Wolf’s ‘savings glut’ account of the build-up to crisis is that the huge excess of production over consumption in East Asia and the energy-rich Gulf since 1997/8, and especially during 2002 to 2007, required an offsetting by consumption over production elsewhere. Between 2002 and 2007, this mostly came from US households who binged on mortgages against the apparently rising value of their houses. We, unlike Wolf at the time of writing, now know the tragic next act.

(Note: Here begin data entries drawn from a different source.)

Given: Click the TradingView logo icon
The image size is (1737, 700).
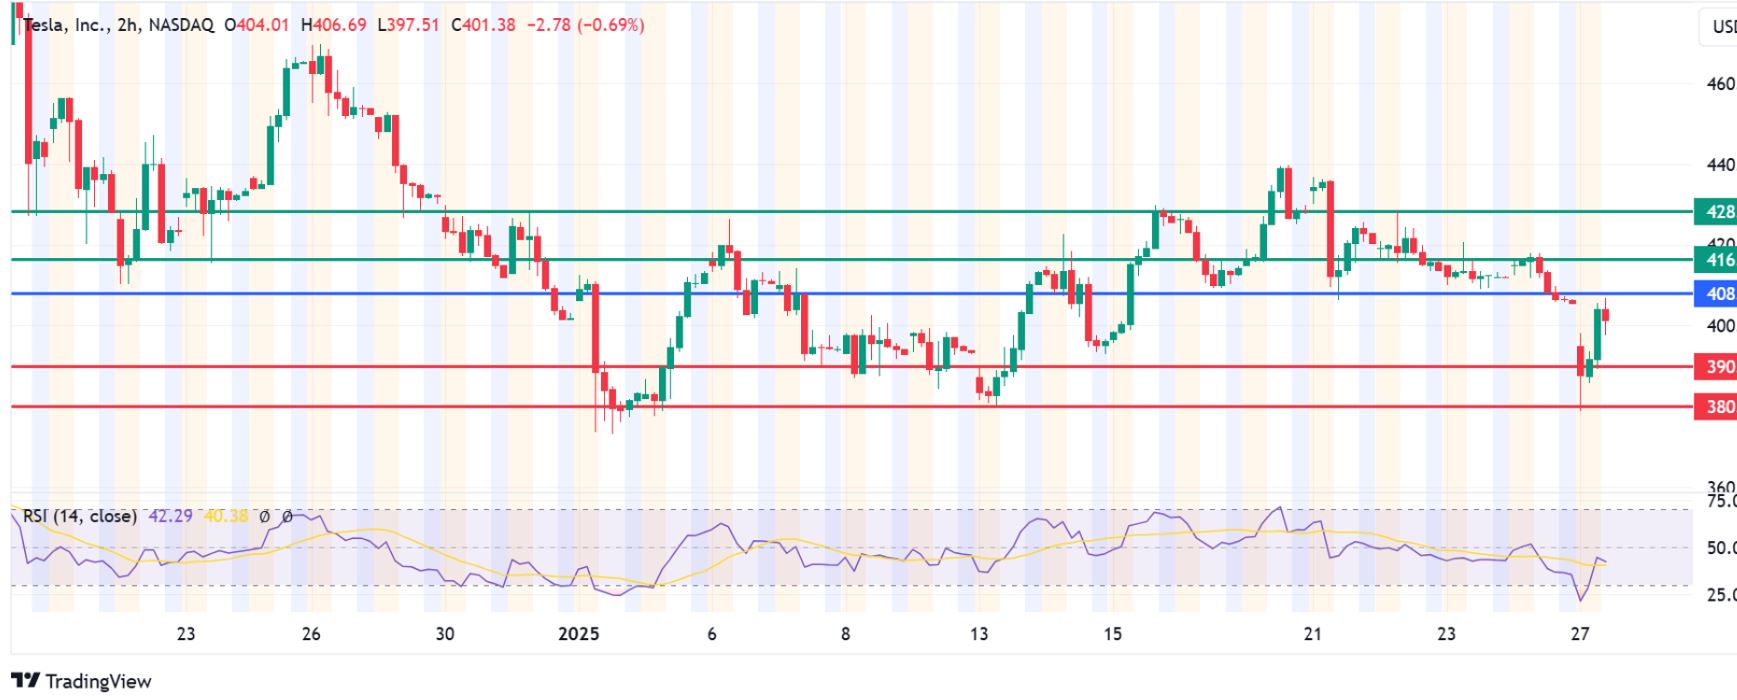Looking at the screenshot, I should 26,681.
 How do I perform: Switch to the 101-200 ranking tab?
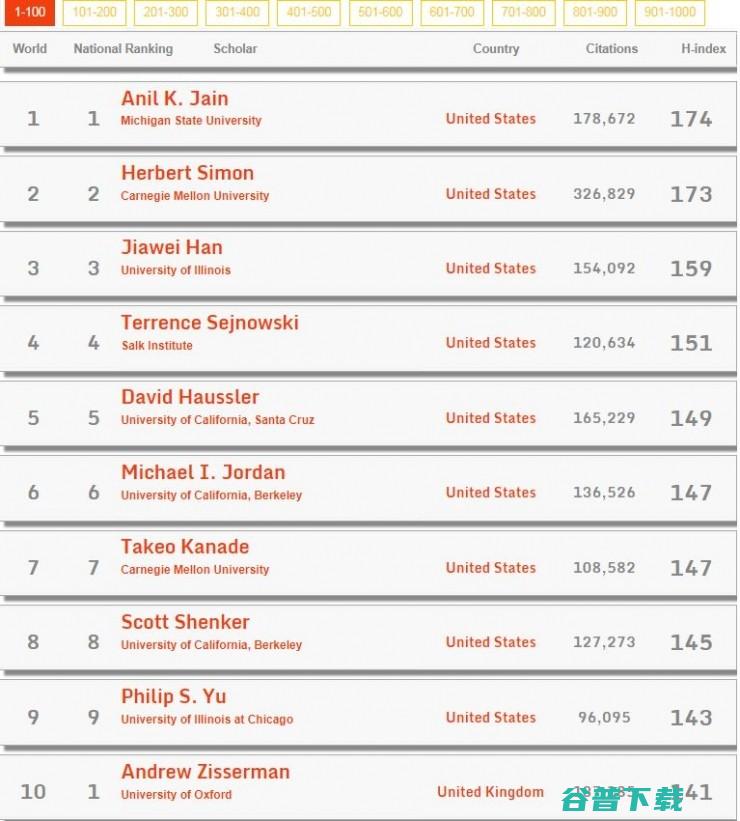pyautogui.click(x=94, y=12)
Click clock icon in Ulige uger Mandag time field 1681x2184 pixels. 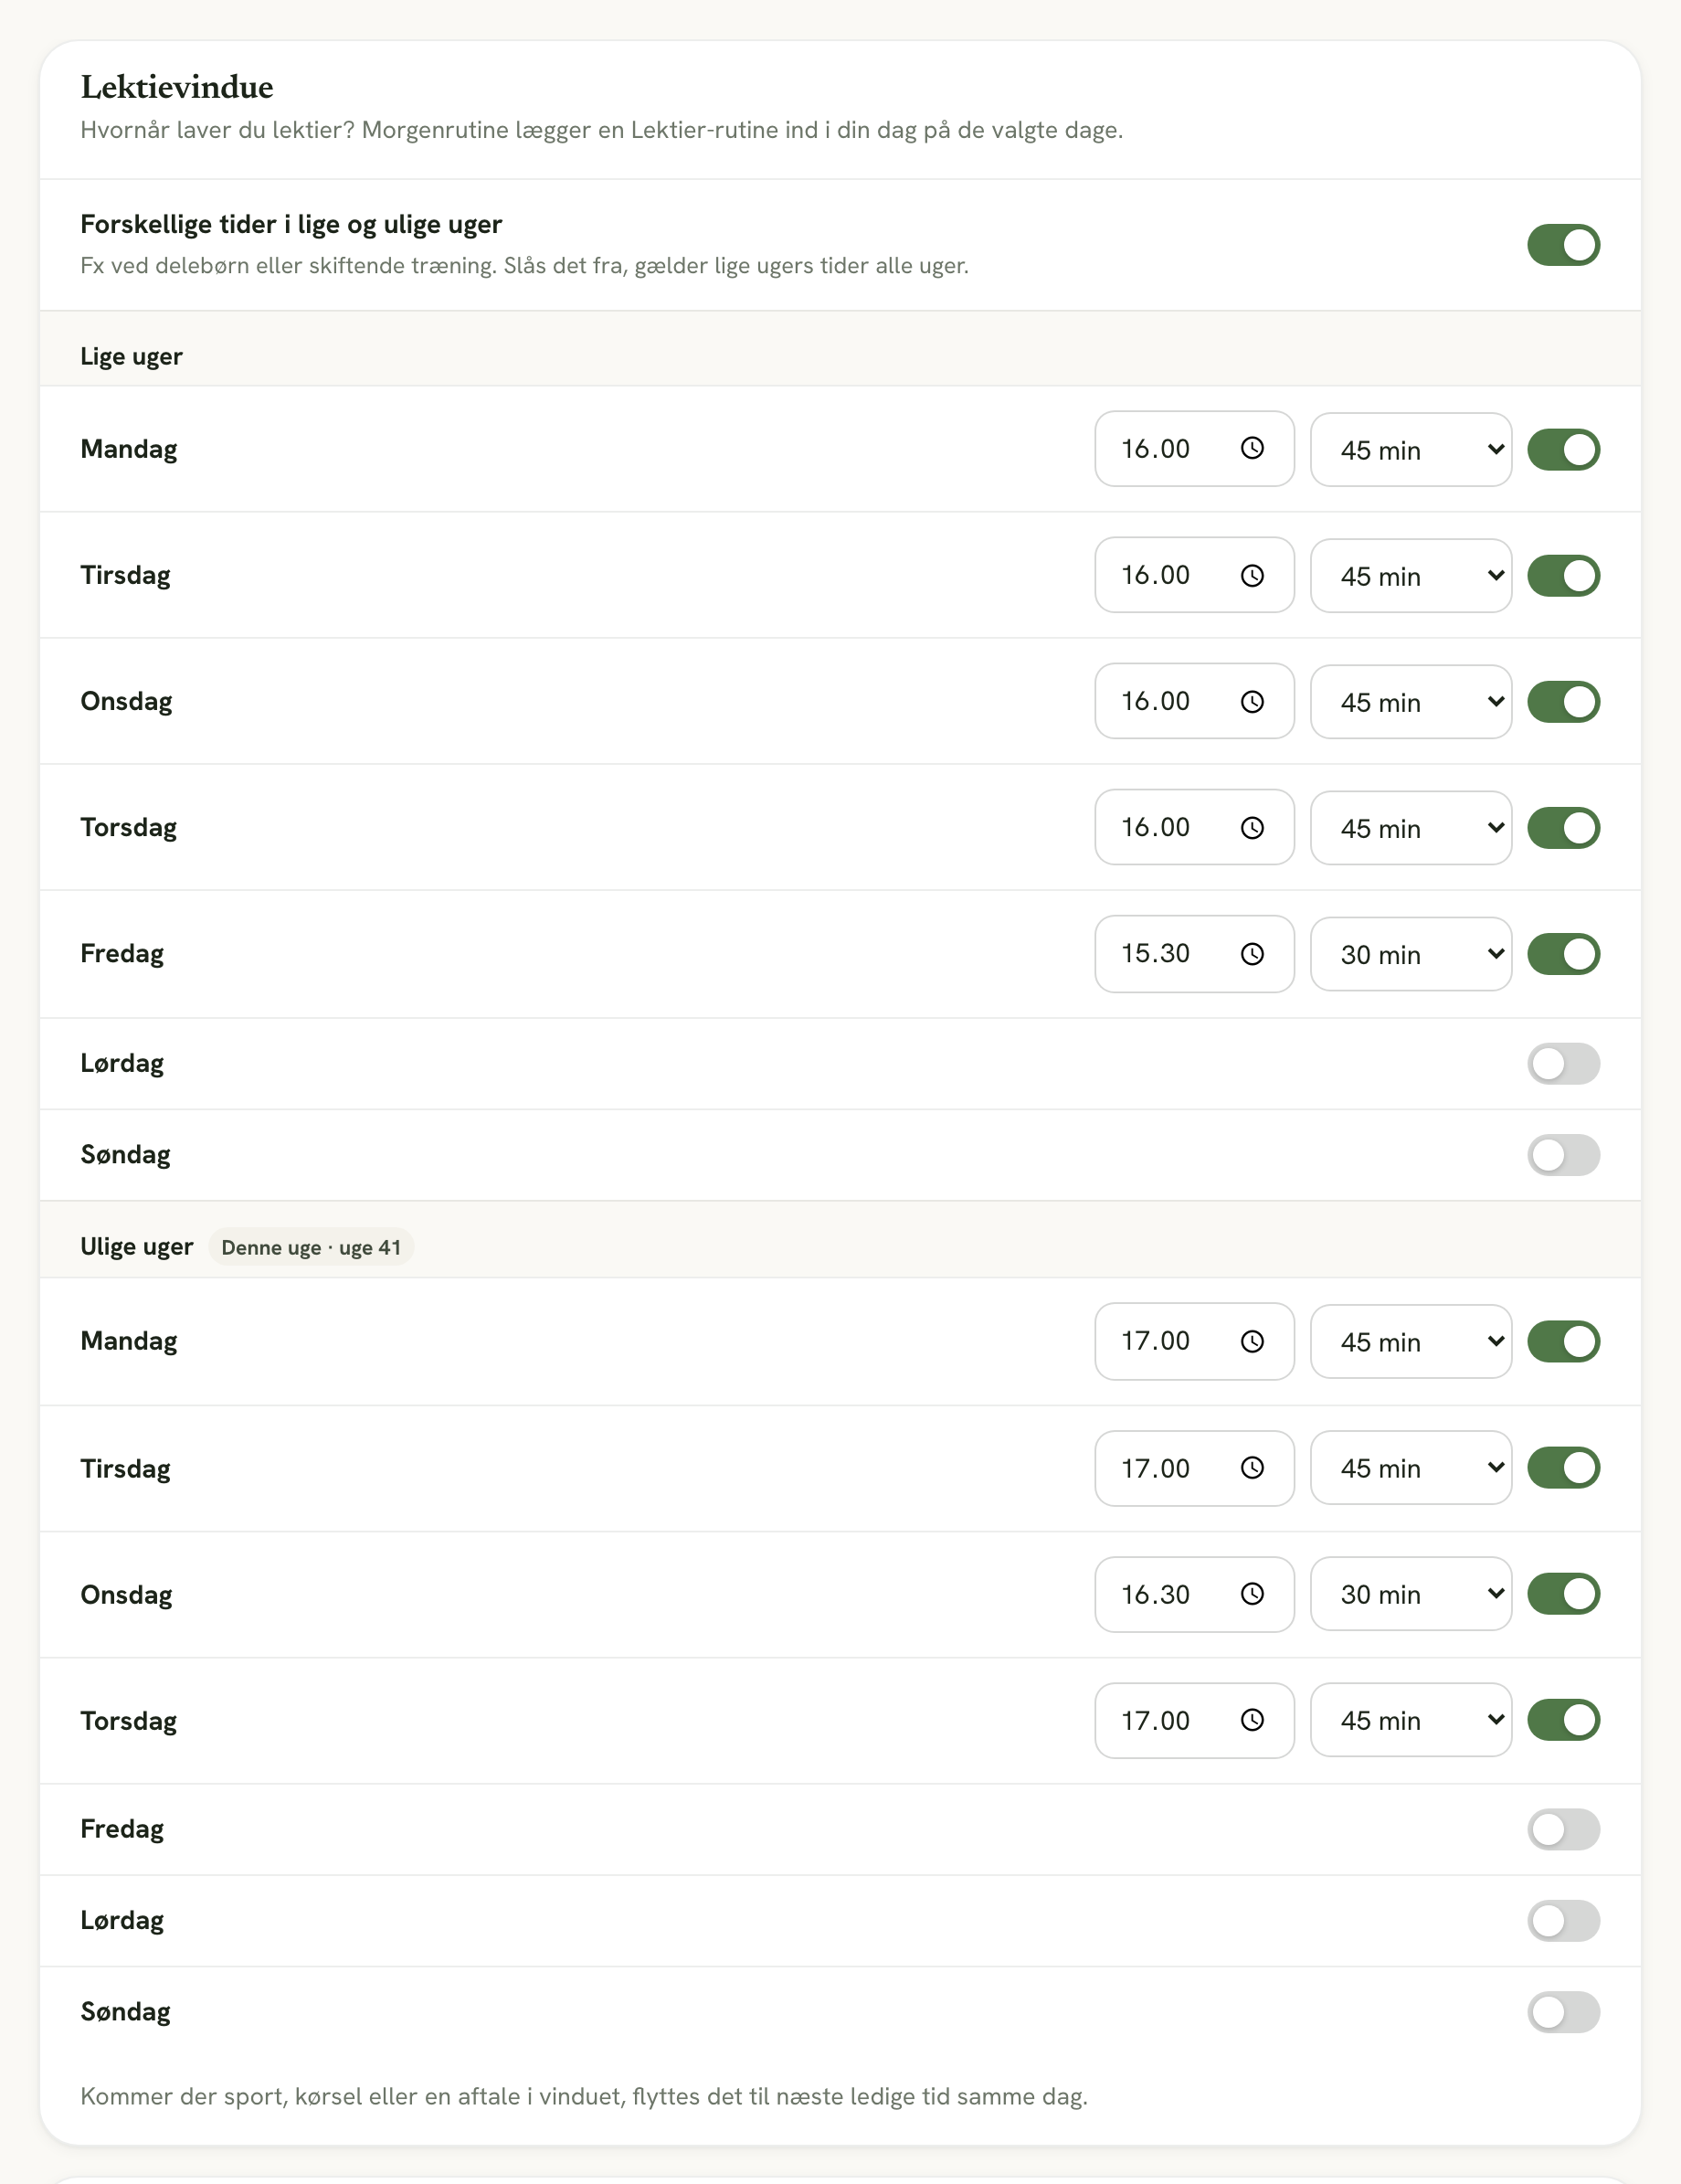tap(1252, 1341)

The exact logic of this process makes up much of Wolf’s analysis. East Asian nations were traumatised by the crises of 1997/8 when they suffered a sudden flight of foreign capital: sharp recessions, dramatically reduced domestic consumption and increased taxes. Wolf sympathises with the countries which, in order to avoid such massive social disruption, protected themselves by accumulating dollar reserves. China learned from its neighbours and has done the same. Hence they fixed cheap currencies, enforced cross-border capital controls and ‘sterilised’ trade surpluses – making sure that the dollars earned by exporters would mostly return to the US as investments in government debt. Against this, Wolf hopes for a time when each country is sufficiently trusted to borrow in its own currency and therefore will not suffer the mood swings of fickle global money flows.